▸ **Task brief**: Your job is to report every line of the entries that has "Save".

▸ **Records for processing**:
________________________
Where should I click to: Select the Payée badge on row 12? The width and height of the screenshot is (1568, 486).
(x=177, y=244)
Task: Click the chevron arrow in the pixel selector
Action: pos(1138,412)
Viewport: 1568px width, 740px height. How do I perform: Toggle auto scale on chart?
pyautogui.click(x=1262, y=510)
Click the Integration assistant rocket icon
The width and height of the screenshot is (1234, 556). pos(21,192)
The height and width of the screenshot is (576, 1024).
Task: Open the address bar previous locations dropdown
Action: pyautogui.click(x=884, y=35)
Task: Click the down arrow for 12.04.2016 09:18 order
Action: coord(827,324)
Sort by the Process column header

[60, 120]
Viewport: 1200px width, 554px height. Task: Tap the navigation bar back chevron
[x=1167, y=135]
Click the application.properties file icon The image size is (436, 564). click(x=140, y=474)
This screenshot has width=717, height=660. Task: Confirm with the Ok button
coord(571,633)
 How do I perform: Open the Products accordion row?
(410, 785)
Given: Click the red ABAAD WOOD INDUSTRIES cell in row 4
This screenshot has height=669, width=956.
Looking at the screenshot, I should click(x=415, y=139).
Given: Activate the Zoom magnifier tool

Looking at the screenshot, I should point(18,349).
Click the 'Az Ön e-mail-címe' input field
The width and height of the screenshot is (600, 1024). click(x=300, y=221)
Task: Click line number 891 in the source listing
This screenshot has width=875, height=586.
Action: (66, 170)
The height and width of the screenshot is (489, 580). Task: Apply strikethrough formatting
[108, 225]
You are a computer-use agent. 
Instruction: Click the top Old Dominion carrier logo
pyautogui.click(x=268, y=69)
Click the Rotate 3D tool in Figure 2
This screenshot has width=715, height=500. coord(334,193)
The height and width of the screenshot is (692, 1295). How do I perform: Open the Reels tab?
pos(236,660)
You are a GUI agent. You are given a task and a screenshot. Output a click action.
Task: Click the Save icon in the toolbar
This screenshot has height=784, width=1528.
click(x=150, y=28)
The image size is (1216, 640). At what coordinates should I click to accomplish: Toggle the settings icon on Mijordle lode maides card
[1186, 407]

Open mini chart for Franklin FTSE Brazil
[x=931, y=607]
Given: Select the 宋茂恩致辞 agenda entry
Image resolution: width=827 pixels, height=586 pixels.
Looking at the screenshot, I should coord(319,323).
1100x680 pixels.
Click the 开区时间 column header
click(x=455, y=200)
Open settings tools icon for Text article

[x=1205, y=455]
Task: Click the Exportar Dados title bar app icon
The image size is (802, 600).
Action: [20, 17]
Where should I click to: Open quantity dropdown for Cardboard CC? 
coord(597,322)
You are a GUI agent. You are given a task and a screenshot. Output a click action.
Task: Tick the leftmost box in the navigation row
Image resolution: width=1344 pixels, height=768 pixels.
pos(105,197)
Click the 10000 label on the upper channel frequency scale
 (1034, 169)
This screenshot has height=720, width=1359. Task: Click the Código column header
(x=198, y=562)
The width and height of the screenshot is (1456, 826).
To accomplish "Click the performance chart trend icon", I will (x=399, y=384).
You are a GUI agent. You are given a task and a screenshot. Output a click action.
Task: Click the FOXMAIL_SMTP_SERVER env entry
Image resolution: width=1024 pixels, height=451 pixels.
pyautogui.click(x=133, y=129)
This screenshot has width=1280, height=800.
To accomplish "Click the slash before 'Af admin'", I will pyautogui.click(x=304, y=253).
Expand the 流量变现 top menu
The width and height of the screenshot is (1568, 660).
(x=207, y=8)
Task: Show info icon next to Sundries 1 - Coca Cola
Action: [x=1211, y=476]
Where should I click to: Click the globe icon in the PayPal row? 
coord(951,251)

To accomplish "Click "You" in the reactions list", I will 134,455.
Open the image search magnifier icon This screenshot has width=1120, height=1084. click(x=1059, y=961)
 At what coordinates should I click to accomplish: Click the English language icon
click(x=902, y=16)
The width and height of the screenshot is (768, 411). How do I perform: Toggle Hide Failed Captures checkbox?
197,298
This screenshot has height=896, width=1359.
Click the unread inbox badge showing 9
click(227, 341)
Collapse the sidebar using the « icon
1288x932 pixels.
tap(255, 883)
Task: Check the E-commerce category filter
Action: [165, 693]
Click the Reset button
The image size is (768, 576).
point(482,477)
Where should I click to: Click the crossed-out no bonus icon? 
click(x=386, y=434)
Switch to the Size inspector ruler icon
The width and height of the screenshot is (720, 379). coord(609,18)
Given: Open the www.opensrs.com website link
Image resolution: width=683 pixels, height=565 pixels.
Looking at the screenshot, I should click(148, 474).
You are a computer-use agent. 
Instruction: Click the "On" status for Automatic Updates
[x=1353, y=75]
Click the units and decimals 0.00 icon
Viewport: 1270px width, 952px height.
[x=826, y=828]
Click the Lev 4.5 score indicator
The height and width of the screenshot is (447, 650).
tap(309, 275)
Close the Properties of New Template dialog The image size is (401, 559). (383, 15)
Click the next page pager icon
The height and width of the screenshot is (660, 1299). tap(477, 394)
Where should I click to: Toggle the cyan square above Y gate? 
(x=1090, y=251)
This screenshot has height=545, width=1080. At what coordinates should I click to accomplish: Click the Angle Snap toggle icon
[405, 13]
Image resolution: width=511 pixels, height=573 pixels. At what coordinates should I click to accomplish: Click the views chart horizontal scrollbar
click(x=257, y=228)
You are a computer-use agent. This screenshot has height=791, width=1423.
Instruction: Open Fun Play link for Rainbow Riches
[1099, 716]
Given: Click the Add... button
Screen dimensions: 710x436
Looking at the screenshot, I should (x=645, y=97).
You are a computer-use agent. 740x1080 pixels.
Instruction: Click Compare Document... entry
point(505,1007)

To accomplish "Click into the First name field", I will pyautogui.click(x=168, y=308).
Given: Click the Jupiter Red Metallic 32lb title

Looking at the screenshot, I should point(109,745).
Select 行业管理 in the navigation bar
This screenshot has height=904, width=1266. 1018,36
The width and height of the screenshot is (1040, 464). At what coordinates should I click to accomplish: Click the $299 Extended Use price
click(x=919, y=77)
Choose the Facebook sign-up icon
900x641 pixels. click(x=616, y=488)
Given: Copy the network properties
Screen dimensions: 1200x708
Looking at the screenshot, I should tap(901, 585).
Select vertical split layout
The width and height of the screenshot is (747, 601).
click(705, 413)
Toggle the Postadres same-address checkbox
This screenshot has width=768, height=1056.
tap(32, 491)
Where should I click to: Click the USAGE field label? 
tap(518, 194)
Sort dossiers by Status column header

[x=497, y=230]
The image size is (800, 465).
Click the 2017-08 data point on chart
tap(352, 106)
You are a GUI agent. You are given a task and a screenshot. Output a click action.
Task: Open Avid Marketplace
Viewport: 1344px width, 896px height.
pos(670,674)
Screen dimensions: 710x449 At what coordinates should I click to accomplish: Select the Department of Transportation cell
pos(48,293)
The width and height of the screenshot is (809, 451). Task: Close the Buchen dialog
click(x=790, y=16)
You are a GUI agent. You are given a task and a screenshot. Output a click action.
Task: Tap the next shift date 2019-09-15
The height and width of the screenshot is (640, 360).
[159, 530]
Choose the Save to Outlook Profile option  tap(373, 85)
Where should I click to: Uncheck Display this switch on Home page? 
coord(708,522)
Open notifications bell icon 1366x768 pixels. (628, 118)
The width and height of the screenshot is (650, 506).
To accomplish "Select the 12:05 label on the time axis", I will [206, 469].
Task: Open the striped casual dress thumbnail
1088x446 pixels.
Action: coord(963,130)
________________________
▸ **Solved problem**:
Task: Click the Save icon in the toolbar
Choose the Save to Outlook Profile option  tap(373, 85)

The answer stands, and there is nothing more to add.